In his lecture today, Prof. Bartchy referenced an intriguing article in the NY Times about current study of the Qur’an. The Qur’an is considered by Muslims to be the very words of God, spoken through the prophet (peace be upon him) who spoke the words of God for his companions to transcribe verbatim. For Muslims, then, the Qur’an represents the actual words of God–without a hint of human authorship: the final revelation of God. Prof. Bartchy often says that many Christians (namely, conservative Evangelicals) wish the Bible was the Qur’an. That is, many Christians wish that the Bible was wholly God’s word without any human influence.

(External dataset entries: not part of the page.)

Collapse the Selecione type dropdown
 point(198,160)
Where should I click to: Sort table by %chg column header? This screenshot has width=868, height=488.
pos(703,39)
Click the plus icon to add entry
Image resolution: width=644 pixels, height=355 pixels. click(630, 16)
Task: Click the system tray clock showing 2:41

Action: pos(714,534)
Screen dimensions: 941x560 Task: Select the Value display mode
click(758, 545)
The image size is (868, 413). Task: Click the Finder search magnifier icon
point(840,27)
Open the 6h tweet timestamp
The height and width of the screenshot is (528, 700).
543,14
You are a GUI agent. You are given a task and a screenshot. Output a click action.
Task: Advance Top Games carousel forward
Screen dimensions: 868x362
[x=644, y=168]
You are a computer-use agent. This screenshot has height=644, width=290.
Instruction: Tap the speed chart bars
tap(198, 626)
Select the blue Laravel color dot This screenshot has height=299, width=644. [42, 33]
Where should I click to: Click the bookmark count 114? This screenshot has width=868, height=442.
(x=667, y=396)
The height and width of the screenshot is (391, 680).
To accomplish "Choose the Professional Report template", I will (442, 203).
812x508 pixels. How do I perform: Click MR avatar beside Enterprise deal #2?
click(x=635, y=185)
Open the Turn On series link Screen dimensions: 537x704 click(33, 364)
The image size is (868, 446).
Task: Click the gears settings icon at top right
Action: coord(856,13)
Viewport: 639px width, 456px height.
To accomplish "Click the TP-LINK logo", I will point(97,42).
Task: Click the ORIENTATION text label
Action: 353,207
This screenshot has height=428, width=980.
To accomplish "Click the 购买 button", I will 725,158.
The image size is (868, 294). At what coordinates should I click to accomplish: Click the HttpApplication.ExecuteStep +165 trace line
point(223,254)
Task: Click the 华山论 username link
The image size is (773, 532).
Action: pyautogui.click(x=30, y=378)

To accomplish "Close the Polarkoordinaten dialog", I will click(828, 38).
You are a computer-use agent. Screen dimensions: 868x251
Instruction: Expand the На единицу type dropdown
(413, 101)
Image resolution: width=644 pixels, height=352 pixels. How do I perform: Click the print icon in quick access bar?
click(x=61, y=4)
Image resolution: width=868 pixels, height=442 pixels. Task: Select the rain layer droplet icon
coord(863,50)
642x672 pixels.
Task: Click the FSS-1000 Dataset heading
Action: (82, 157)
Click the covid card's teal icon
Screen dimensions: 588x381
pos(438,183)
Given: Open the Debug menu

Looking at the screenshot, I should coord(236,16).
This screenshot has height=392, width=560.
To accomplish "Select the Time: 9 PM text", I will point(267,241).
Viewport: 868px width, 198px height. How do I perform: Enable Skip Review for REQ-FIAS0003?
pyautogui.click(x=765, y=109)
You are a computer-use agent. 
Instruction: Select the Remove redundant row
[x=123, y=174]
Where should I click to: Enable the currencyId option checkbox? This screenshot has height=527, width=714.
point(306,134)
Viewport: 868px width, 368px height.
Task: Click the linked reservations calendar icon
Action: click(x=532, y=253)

Those of us who believe in the authority and inspiration of the Bible, but also engage in true critical scholarship, must be honest about the humanity which drips from every holy page. By accepting the Bible’s (divinely inspired) humanness, I am able to tackle difficult questions of history while also living my life in accordance with the divinely inspired message of the text. This position may make me a liberal to my more conservative Evangelical friends, while it makes me a conservative to my more “secular” friends. However you categorize it, this is the sort of position that is uber-controversial for devoted Muslims to hold when related to the Qur’an.
But are things changing a wee bit at a time? A recent conference at the University of Notre Dame, “The Qur’an in Its Historical Context,” represents a burgeoning intellectual movement seeking to apply critical research to the Qur’an. The site describes the conference as “a major international conference addressing the most recent theories, controversies, and discoveries in the field of Quranic Studies.” It builds off an earlier conference held at Notre Dame, intending to be “a unique forum for a discussion of the historical circumstances in which the Quran was formed, and of its relationship to earlier literature, notably the Bible.” A glance at the conference schedule reads like sessions in the program book for SBL.
Nicholas Kistof’s NY Times article makes an interesting parallel to critical scholarship of the Bible:
“We’re experiencing right now in Koranic studies a rise of interest analogous to the rise of critical Bible studies in the 19th century,” said Gabriel Said Reynolds, a Notre Dame professor and organizer of the conference.
The Notre Dame conference probably could not have occurred in a Muslim country, for the rigorous application of historical analysis to the Koran is as controversial today in the Muslim world as its application to the Bible was in the 1800s. For some literal-minded Christians, it was traumatic to discover that the ending of the Gospel of Mark, describing encounters with the resurrected Jesus, is stylistically different from the rest of Mark and is widely regarded by scholars as a later addition.
Likewise, Biblical scholars distressed the faithful by focusing on inconsistencies among the gospels. The Gospel of Matthew says that Judas hanged himself, while Acts describes him falling down in a field and dying; the Gospel of John disagrees with other gospels about whether the crucifixion occurred on Passover or the day before. For those who considered every word of the Bible literally God’s word [i.e., objective historical truth], this kind of scholarship felt sacrilegious.
This is my favorite bit from the article:
One scholar at the Notre Dame conference, who uses the pseudonym Christoph Luxenberg for safety, has raised eyebrows and hackles by suggesting that the “houri” promised to martyrs when they reach Heaven doesn’t actually mean “virgin” after all. He argues that instead it means “grapes,” and since conceptions of paradise involved bounteous fruit, that might make sense. But suicide bombers presumably would be in for a disappointment if they reached the pearly gates and were presented 72 grapes.
This point gets at the profound task that Quranic (or biblical) scholars have to undertake. An otherwise harmless word study has profound implications for how religious followers understand and act upon their faith. With Bartchy, I think this parallel has profound pedagogical relevance when teaching critical biblical studies to committed Christians.